Fin de l'épisode Nahr el-Bared : Dites 33

medium_nahrbared.jpg33 jours de guerre l'été dernier contre Israël, 33 jours de guerre contre le Fatah al-Islam, le Liban s'abonne au chiffre 33... Selon le ministre de la Défense, les combats sont donc terminés dans le camp de réfugiés palestiniens de Nahr el-Bared. Soit (ou enfin, c'est au choix). Mais il va y avoir du boulot derrière. Que va-t-il arriver aux réfugiés? Que vont faire les miliciens encore vivants? Que vont dire nos chers hommes politiques? Une seule chose est sûre: même si le conflit a trainé en longueur, l'armée libanaise a perdu 74 hommes et gagné la reconnaissance de presque tout un peuple. C'est déjà ça.

mardi, 12 décembre 2006

Strato-nimbus militarus au-dessus de Beyrouth

Sale ambiance aujourd’hui à Beyrouth (en plus de l'arrivée officielle de l'hiver avec un temps tout pourri). Ce 12 décembre, c’était le 1er anniversaire de la mort de Gebran Tueini et de ses deux gardes du corps. Chrétiens et musulmans l’ont célébré: messe, chants crachés sur une grosse sono, foule immense sur tout le boulevard qui monte de Mar Mitr à la place Sassine, avec moultes drapeaux des FL, des Kataëbs… Ils ont, comme qui dirait, envie d’en découdre. Pour agrémenter le spectacle, l’armée a montré ses muscles, avec un déploiement de tanks et de transports d’hommes. Car comme si l'anniversaire ne suffisait pas, il y avait simultanément un conseil des ministres extraordinaire qui a mobilisé encore plus de troupes. A Qantari, deux chars d'assaut lancés à fond les ballons et en contre sens ont effectué un magistral dérapage en plein carrefour, alors qu’il y avait des piétons et des voitures. Et croyez-nous, des tanks qui font des têtes-à-queue, on n'en voit pas tous les jours! Dans notre quartier, les militaires ont bloqué les petites rues perpendiculaires à la nôtre, m’interdisant d’arriver jusqu’à chez moi. On avait même quatre flics installés dans l'entrée de notre immeuble, pour s'assurer que personne ne viendrait jouer au franc tireur de notre balcon (qui, il faut le dire, a une superbe vue sur le cimetière et sur l'église). Plus tôt dans la journée, leur chef avait poussé le bouchon jusqu'à me faire déménager ma voiture pour qu'il puisse garer sa grosse BM à ma place. Je déteste ça quand ils se la pètent. C’est tendu, très tendu.

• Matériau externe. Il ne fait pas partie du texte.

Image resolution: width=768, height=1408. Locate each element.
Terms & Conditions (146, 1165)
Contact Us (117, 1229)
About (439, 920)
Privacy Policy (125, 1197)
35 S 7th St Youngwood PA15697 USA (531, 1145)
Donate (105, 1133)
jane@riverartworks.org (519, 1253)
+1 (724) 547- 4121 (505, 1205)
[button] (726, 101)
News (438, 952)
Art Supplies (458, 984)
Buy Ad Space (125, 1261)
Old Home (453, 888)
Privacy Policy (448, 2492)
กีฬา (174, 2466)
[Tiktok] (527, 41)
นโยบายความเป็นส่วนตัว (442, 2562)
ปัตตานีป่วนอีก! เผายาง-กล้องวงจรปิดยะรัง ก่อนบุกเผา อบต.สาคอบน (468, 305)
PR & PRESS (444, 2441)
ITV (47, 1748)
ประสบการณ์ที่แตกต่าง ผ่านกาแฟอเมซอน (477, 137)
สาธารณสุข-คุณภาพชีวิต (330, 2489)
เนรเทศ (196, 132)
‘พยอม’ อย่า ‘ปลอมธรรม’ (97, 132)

Je me souviens de deux phrases de monsieur Cyclopède: «Quand les cons sauront voler, le ciel sera kaki», et «Il ne faut jamais désespérer des imbéciles, on peut toujours en faire des militaires.» C’était super drôle quand je lisais ça, tranquillement, à Paris. Ici et maintenant, ça ne me fait plus rigoler du tout.